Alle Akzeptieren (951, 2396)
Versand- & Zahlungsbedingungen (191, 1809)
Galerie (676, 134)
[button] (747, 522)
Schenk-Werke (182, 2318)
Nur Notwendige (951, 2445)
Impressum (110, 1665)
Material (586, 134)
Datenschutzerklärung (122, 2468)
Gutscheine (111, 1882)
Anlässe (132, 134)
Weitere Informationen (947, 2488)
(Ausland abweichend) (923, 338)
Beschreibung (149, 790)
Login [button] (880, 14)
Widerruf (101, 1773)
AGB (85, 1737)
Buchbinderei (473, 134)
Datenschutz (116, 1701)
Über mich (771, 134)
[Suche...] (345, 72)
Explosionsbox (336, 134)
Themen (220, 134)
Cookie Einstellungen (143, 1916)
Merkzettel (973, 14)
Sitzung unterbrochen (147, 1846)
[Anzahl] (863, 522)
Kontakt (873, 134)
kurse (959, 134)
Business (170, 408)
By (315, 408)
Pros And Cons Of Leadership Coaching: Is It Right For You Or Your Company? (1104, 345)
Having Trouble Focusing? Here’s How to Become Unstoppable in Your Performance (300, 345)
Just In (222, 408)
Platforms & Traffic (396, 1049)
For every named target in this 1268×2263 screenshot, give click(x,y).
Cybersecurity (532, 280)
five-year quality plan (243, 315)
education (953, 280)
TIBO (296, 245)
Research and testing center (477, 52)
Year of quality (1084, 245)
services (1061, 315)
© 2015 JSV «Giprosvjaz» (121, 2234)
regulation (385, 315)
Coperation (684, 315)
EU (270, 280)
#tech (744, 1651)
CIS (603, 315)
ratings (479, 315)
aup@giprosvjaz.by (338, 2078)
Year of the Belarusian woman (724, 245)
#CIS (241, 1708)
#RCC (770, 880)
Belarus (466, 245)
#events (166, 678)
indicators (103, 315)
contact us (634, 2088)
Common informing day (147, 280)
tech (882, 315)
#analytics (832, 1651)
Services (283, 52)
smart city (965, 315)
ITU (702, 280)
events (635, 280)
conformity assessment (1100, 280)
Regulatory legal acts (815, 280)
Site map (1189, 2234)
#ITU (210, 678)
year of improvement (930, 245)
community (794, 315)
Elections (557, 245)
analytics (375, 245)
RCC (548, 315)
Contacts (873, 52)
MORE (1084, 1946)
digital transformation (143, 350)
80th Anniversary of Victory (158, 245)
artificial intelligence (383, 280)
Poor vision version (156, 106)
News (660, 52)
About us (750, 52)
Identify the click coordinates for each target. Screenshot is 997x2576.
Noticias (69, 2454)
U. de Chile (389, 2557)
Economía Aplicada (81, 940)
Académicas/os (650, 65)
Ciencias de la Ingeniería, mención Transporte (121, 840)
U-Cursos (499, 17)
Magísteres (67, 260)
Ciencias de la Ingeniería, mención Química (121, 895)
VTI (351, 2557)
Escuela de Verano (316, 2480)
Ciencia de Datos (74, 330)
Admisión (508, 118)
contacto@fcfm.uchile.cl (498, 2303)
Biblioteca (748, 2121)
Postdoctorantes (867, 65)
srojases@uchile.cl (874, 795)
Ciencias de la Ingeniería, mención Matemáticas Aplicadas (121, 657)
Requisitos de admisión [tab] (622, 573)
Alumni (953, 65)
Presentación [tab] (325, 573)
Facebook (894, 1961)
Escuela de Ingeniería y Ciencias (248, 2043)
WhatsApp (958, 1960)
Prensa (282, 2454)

Task instructions:
Reproduce the material above word for word, every line from first to last.

Response to this exercise:
Alle Akzeptieren (951, 2396)
Versand- & Zahlungsbedingungen (191, 1809)
Galerie (676, 134)
[button] (747, 522)
Schenk-Werke (182, 2318)
Nur Notwendige (951, 2445)
Impressum (110, 1665)
Material (586, 134)
Datenschutzerklärung (122, 2468)
Gutscheine (111, 1882)
Anlässe (132, 134)
Weitere Informationen (947, 2488)
(Ausland abweichend) (923, 338)
Beschreibung (149, 790)
Login [button] (880, 14)
Widerruf (101, 1773)
AGB (85, 1737)
Buchbinderei (473, 134)
Datenschutz (116, 1701)
Über mich (771, 134)
[Suche...] (345, 72)
Explosionsbox (336, 134)
Themen (220, 134)
Cookie Einstellungen (143, 1916)
Merkzettel (973, 14)
Sitzung unterbrochen (147, 1846)
[Anzahl] (863, 522)
Kontakt (873, 134)
kurse (959, 134)
Business (170, 408)
By (315, 408)
Pros And Cons Of Leadership Coaching: Is It Right For You Or Your Company? (1104, 345)
Having Trouble Focusing? Here’s How to Become Unstoppable in Your Performance (300, 345)
Just In (222, 408)
Platforms & Traffic (396, 1049)
For every named target in this 1268×2263 screenshot, give click(x,y).
Cybersecurity (532, 280)
five-year quality plan (243, 315)
education (953, 280)
TIBO (296, 245)
Research and testing center (477, 52)
Year of quality (1084, 245)
services (1061, 315)
© 2015 JSV «Giprosvjaz» (121, 2234)
regulation (385, 315)
Coperation (684, 315)
EU (270, 280)
#tech (744, 1651)
CIS (603, 315)
ratings (479, 315)
aup@giprosvjaz.by (338, 2078)
Year of the Belarusian woman (724, 245)
#CIS (241, 1708)
#RCC (770, 880)
Belarus (466, 245)
#events (166, 678)
indicators (103, 315)
contact us (634, 2088)
Common informing day (147, 280)
tech (882, 315)
#analytics (832, 1651)
Services (283, 52)
smart city (965, 315)
ITU (702, 280)
events (635, 280)
conformity assessment (1100, 280)
Regulatory legal acts (815, 280)
Site map (1189, 2234)
#ITU (210, 678)
year of improvement (930, 245)
community (794, 315)
Elections (557, 245)
analytics (375, 245)
RCC (548, 315)
Contacts (873, 52)
MORE (1084, 1946)
digital transformation (143, 350)
80th Anniversary of Victory (158, 245)
artificial intelligence (383, 280)
Poor vision version (156, 106)
News (660, 52)
About us (750, 52)
Identify the click coordinates for each target. Screenshot is 997x2576.
Noticias (69, 2454)
U. de Chile (389, 2557)
Economía Aplicada (81, 940)
Académicas/os (650, 65)
Ciencias de la Ingeniería, mención Transporte (121, 840)
U-Cursos (499, 17)
Magísteres (67, 260)
Ciencias de la Ingeniería, mención Química (121, 895)
VTI (351, 2557)
Escuela de Verano (316, 2480)
Ciencia de Datos (74, 330)
Admisión (508, 118)
contacto@fcfm.uchile.cl (498, 2303)
Biblioteca (748, 2121)
Postdoctorantes (867, 65)
srojases@uchile.cl (874, 795)
Ciencias de la Ingeniería, mención Matemáticas Aplicadas (121, 657)
Requisitos de admisión [tab] (622, 573)
Alumni (953, 65)
Presentación [tab] (325, 573)
Facebook (894, 1961)
Escuela de Ingeniería y Ciencias (248, 2043)
WhatsApp (958, 1960)
Prensa (282, 2454)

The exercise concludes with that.